Alaniz uses at most a 40-60 grit cartridge roll on the intake and 120 grit on the exhaust side. He uses a coarse double cut burr that's well lubricated to port with because it doesn't clog up like a cutter. Endyn uses a 80 grit on the bowl approach to the seat but uses a 60 grit on the intake port runner or inlet finish. What is the port bowl? Most of the intake side porting is done from the chamber side into an area that they call "the bowl" of the port...which is the portion above the valve seat that extends up to the valve guide as the "roof" and includes the short turn radius as the "floor" of the bowl...this is done with the head off.

Combustion Chamber side View of Intake Port on a ported 1.8L N/A B18C5 :



Same view for a ported PR3 head made for a 2.2L B20:




Some people just clean up on the IM side or "flange view" but the big gains from porting are at the seat angles and bowl area approaching the top cut seat angle ....not at the entry of the intake port (or the IM side view of the intake port).

on the flange view of the intake port, people are advised to clean up the opening by removing any casting shifts (flaws in the sand casting process for making cylinder heads) and then widen the floor at the corners of the short turn radius to gain some midlift flow. The bowl divider in between the 2 valves is narrowed but made into a rounded or tear dropped shape( rather than sharp one) on the leading edge to prevent shearing or flow-fuel separation (ever look at the intake opening of a MIG 15 jet that has a similar divider to prevent turbulence at Mach speeds ?).

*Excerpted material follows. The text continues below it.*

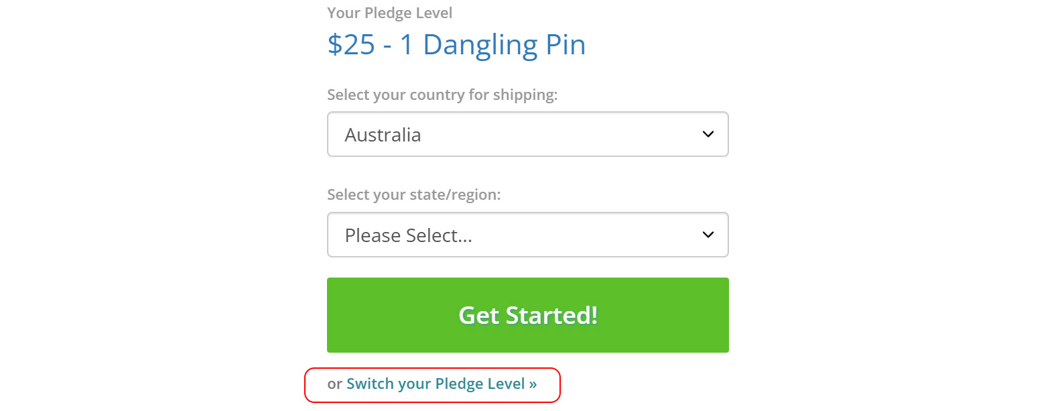Click the words Pledge Level in the bottom link
The width and height of the screenshot is (1058, 411).
point(480,384)

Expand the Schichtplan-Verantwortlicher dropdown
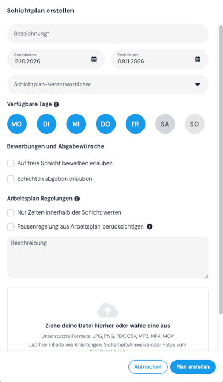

B18C5 N/A IM Side View of Port for a 1.8L:



B18C1 N/A IM side View of Port for a 2L (injector boss or slot on top of the port was filled in):




Endyn advises that the intake port be : "a tiny bit larger than the manifold exit (anti-reversion), and it should effectively capture the mixture and straighten it so we may manipulate it down stream. The intake port should never be in line with the cylinder bore axis, or there will be little quality mixture turbulence, which is a necessity."


Endyn also advises:

"Start by assuming that the manifold runner is a portion of the port and the combination is designed to deliver a well-prepared mixture to the port and cylinder. When designing the intake port / manifold runner, the measurement of the length of the roof should equal the length of the runner and port floor (including the short turn radius). This provides equal surface friction for the length of the port and will help keep the mixture intact by reducing the tendency to shear the flow. The texture of the intake runner and port should be consistently coarse to prevent boundary layer build up and the resultant tendency to develop surface tension and subsequent fuel attachment.The intake port throat should expand in area slightly during the short turn radius section (regardless of height) to lower velocities and increase pressure providing the necessary (flow energy (or momentum) to enhance the mixture transition through the seat region and on into the cylinder.... This is all in an effort to create equal roof and floor lengths."

Most of you will just clean up the core casting shift lines or flaws in the runner area closer to the IM and widen the corners of the short turn radius and that's about it. Few inexperienced people will venture into more "risky territory" like the bowl or around the valve guides to taper them.

Both Alaniz and Endyn agree that you should not go too "grinder happy" in eliminating all the casting core shift lines you see in the intake port, particularly the "underhangs" just above the top cut angle/seat, since they actually help induce swirl.

Endyn: "It should be pointed out that heads vary from casting to casting. In this view of the customer head, the exhaust port "underhangs" are visible, as are the slight indentions beneath the valve seats in the intake port bowls. While it may be tempting to do that last little swipe with a cartridge roll to eliminate the "flaws", don't do it. I need to point out that areas like these are frequently different from port to port in the same head, so don't be fooled. The amount of shift can frequently grow, as you move from one end of the head to another."

BASIC RULES: don't take much off...just clean up the port runners...keep the intake port surface rough.